Ok, so this is kinda homework, but I’ve made an attempt and am stuck at the last step (or so I think).
The original equation is
T = 2Π * √( [7/5] * [(R-r)/g])
Re-arrange for g.
So this is what I did. (May be completely wrong, if so, please correct.)
T/2Π = √( [7/5] * [(R-r)/g] )
(T/2Π)² = [7/5] * [(R-r)/g]
(T/2Π)² * 5/7 = (R-r)/g
[(T/2Π)² * 5/7]/(R-r) = 1/g
So I guess what I’m asking is, what do I do with the inverse?
Simply take the reciprocal of both sides.

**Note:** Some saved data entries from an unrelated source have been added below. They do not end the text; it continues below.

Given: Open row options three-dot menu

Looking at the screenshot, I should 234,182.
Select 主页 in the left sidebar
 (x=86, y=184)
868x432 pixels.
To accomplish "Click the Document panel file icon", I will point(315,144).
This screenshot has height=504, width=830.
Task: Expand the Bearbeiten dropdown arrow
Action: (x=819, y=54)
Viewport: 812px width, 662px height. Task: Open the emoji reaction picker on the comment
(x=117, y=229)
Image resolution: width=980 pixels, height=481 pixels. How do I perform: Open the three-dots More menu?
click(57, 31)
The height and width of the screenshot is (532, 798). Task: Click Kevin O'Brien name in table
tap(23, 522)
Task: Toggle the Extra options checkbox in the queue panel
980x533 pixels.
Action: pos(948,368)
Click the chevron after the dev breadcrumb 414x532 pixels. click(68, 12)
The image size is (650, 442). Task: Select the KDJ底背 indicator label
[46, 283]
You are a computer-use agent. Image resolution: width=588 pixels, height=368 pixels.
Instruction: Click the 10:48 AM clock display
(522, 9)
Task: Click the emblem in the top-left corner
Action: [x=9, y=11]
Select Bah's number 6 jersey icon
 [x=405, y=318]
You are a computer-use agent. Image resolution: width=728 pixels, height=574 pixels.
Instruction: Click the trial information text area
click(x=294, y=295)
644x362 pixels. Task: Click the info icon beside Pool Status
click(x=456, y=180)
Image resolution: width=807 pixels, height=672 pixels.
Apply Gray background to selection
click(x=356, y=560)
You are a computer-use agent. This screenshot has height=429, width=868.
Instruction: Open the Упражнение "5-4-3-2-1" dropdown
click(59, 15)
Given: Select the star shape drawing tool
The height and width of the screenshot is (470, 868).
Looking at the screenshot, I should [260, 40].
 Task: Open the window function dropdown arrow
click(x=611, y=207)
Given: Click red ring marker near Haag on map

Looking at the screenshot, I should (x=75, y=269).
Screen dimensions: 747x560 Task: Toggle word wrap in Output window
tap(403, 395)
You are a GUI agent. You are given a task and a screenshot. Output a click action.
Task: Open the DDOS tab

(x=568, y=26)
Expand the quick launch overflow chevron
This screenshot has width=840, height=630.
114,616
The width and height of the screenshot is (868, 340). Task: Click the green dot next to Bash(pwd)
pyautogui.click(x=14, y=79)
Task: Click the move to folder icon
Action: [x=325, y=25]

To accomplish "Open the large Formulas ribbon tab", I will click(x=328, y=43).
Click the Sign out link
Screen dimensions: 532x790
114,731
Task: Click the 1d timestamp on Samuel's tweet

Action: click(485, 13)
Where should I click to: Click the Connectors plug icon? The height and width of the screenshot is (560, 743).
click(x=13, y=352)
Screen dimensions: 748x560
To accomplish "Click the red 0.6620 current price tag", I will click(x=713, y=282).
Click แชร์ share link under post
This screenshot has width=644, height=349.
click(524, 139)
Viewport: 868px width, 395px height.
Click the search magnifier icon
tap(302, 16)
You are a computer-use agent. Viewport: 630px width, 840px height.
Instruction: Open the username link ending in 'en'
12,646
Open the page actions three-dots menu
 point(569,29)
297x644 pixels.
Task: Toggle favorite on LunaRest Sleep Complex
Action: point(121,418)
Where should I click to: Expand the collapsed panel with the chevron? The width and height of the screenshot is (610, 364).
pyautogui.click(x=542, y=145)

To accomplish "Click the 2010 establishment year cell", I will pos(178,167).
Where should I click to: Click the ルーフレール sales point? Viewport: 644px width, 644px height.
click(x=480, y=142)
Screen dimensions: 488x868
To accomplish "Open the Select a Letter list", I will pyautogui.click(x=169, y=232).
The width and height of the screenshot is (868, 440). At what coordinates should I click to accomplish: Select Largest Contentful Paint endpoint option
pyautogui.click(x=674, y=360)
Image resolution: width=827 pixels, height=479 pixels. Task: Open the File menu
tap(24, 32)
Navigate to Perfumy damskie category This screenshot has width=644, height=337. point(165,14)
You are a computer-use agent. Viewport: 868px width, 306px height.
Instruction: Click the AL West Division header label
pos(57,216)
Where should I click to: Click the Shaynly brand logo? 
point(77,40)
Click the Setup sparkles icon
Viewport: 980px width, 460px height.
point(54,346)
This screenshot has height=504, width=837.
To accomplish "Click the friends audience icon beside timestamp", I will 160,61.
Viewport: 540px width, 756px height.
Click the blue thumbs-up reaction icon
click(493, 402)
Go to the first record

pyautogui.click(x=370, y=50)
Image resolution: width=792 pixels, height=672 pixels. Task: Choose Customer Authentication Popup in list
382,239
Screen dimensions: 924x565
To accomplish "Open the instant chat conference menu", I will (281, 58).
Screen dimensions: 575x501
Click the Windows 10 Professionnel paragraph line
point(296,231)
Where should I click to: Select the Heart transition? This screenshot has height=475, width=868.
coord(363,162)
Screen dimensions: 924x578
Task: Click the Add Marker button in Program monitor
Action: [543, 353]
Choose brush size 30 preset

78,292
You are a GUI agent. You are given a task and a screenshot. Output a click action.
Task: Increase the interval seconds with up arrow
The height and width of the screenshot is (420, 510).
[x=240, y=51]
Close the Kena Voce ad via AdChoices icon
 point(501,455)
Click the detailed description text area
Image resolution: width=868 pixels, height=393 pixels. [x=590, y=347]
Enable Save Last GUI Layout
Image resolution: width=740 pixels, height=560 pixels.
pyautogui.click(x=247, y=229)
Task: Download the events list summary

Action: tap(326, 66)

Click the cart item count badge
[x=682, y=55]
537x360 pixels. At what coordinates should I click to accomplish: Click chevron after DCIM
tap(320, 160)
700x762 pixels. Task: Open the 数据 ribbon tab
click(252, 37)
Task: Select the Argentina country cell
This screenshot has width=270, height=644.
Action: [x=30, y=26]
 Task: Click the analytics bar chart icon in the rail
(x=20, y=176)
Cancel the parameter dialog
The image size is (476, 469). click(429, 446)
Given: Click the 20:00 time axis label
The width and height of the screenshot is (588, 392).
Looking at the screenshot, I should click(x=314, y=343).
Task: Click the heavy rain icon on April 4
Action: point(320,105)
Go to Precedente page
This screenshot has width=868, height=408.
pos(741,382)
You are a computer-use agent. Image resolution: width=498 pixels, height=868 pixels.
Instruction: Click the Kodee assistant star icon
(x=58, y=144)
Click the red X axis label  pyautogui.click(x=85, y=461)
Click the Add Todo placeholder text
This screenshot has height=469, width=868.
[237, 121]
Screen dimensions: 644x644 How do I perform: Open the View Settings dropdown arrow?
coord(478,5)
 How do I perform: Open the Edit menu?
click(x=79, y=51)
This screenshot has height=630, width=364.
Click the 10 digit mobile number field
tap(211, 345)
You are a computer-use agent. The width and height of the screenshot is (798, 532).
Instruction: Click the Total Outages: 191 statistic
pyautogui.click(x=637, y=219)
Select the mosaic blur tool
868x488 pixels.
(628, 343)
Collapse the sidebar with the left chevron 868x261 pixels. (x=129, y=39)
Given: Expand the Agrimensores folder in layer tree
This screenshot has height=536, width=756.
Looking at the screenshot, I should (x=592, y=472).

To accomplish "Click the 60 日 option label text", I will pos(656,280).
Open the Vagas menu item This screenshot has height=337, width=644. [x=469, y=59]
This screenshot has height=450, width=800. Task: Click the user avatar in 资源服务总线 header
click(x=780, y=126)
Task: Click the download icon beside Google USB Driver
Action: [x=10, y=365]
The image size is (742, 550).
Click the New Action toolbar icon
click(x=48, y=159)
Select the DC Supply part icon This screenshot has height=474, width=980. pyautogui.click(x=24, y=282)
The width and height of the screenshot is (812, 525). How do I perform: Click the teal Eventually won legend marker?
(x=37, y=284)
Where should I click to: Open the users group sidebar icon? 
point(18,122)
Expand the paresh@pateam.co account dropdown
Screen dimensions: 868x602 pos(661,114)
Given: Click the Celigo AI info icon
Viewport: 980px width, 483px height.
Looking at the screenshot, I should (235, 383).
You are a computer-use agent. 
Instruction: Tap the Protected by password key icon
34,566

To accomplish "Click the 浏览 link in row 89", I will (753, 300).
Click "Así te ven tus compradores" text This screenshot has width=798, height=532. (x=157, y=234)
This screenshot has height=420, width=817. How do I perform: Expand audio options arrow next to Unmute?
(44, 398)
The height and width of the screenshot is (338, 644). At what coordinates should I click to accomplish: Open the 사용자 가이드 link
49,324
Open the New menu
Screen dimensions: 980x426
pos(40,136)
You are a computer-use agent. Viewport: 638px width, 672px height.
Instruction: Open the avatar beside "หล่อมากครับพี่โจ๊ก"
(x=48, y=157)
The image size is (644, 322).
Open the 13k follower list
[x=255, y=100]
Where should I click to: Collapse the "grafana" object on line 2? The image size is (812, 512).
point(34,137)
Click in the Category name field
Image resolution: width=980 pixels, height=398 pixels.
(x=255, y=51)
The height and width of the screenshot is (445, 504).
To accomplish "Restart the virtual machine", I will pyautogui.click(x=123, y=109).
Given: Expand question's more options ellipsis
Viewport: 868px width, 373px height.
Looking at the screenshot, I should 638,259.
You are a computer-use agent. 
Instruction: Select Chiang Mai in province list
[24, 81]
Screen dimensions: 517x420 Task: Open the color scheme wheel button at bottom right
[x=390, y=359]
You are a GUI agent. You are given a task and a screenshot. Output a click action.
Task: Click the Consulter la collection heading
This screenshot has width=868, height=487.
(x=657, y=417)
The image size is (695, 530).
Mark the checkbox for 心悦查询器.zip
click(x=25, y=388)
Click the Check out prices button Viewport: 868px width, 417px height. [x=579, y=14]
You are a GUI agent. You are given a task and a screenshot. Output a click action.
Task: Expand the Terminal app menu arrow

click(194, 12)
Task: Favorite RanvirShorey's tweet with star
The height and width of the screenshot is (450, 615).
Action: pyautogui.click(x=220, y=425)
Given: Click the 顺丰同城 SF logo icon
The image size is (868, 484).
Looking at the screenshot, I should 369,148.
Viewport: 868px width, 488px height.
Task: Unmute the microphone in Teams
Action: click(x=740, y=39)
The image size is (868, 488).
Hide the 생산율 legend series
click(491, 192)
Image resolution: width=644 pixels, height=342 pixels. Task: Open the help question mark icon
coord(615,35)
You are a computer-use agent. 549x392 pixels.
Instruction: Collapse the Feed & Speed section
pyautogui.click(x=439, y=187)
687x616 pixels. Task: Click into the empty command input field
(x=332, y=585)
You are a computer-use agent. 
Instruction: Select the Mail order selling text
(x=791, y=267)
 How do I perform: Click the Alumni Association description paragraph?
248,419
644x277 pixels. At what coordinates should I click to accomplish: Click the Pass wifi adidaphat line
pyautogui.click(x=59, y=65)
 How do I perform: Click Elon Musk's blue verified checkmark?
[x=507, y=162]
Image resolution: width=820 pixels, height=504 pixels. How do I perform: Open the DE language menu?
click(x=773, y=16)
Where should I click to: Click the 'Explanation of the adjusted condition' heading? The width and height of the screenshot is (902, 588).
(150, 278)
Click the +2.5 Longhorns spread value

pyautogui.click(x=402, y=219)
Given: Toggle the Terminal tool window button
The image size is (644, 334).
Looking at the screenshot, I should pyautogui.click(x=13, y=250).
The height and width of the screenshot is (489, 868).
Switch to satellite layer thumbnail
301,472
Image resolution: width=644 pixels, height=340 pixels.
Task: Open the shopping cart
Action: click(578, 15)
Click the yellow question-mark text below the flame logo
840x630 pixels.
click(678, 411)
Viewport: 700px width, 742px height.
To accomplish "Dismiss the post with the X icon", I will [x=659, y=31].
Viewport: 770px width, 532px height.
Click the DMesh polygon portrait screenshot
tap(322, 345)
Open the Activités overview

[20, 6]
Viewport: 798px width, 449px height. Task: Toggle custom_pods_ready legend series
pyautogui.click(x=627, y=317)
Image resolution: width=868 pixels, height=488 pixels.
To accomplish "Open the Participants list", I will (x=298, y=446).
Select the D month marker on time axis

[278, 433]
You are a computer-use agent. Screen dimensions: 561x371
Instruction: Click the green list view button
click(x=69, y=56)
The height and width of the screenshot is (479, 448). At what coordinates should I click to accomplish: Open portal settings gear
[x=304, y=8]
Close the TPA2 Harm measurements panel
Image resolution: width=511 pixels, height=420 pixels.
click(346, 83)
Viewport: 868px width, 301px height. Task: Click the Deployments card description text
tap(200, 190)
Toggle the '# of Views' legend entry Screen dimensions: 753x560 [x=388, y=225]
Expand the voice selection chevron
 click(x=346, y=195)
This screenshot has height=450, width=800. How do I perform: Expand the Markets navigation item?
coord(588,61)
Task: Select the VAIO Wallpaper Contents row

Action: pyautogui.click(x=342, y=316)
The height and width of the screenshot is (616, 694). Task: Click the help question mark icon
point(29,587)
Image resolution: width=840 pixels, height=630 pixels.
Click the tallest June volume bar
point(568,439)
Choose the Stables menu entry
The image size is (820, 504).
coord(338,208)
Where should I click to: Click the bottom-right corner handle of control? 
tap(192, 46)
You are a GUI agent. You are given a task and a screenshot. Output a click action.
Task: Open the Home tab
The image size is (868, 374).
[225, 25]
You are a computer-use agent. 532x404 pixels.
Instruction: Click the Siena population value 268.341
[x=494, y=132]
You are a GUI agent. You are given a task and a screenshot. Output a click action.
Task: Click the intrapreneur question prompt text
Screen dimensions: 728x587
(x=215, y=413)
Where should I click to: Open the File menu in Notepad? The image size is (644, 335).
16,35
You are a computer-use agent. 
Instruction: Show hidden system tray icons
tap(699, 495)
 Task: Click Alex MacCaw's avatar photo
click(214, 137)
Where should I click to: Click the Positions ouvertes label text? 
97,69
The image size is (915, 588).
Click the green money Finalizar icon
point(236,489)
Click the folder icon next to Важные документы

For example,
1/x = 3
means
x = 1/3
Both sides have been “flipped” upside down.
Follow Cabbage’s method.
Formally what you do is multiply both sided by g giving:
{[(T/2Π)² * 5/7]/(R-r)}*g = 1
Then divide both sides by [(T/2Π)² * 5/7]/(R-r)]:
g = 1/[(T/2Π)² * 5/7]/(R-r)]
Don’t ask me what happened to the coding!
Yeh, I wasn’t quite sure.
Thanks, I’ll remember that from now on.
I tried doing the whole multiplying by g thing, but then when I got 1 on the RHS, I thought “that can’t be right”, and then got thouroughly(sp?) confused.
No that is correct, then you divide both sides by what was on the LHS before you multiplied by g and you end up with:
g = 1/LHS